Some identities of fully degenerate Dowling and fully degenerate Bell polynomials arising from lambda-umbral calculus

TL;DR

This paper introduces and explores properties of fully degenerate Bell and Dowling polynomials within the lambda-umbral calculus framework, extending classical polynomial families and their combinatorial interpretations.

Contribution

It presents new fully degenerate versions of Bell and Dowling polynomials and investigates their identities using lambda-umbral calculus, expanding the theoretical understanding of these polynomials.

Findings

Derived identities relating fully degenerate Bell and Dowling polynomials.

Established connections between degenerate polynomials and classical combinatorial numbers.

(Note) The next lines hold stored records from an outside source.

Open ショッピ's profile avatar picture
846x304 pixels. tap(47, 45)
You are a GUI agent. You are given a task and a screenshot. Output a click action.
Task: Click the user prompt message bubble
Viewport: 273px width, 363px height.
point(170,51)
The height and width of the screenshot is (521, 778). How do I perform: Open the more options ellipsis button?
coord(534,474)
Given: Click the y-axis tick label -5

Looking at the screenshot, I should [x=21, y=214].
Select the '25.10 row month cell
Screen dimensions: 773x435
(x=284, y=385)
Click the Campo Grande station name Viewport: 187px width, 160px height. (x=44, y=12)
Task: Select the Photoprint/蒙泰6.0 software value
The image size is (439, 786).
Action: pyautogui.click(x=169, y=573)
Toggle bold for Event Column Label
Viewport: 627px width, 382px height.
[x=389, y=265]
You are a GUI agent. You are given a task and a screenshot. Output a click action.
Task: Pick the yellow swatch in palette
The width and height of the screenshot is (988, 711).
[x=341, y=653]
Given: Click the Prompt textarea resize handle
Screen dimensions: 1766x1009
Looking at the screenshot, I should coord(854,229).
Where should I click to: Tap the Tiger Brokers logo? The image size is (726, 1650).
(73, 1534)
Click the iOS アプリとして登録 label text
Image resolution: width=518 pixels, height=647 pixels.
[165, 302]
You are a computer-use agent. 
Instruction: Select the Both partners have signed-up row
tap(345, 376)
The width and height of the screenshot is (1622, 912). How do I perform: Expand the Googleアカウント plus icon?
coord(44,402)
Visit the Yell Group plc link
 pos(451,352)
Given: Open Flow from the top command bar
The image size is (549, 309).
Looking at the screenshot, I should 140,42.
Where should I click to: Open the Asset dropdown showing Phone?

Extended the Whitney numbers of the second kind through degenerate polynomial versions.

Abstract

Recently, Kim-Kim introduced the lambda-umbral calculus, in which the lambda-Sheffer sequences occupy the central position. In this paper, we introduce the fully degenerate Bell and the fully degenerate Dowling polynomials, and investigate some properties and identities relating to those polynomials with the help oflambda-umbral calculus. Here we note that the fully degenerate Bell poynomials and the fully degenerate Dowling polynomials are respectively degenerate versions of the Bell polynomials and the Dowling polynomials, of which the latters are the natural extension of the Whitney numbers of the second kind.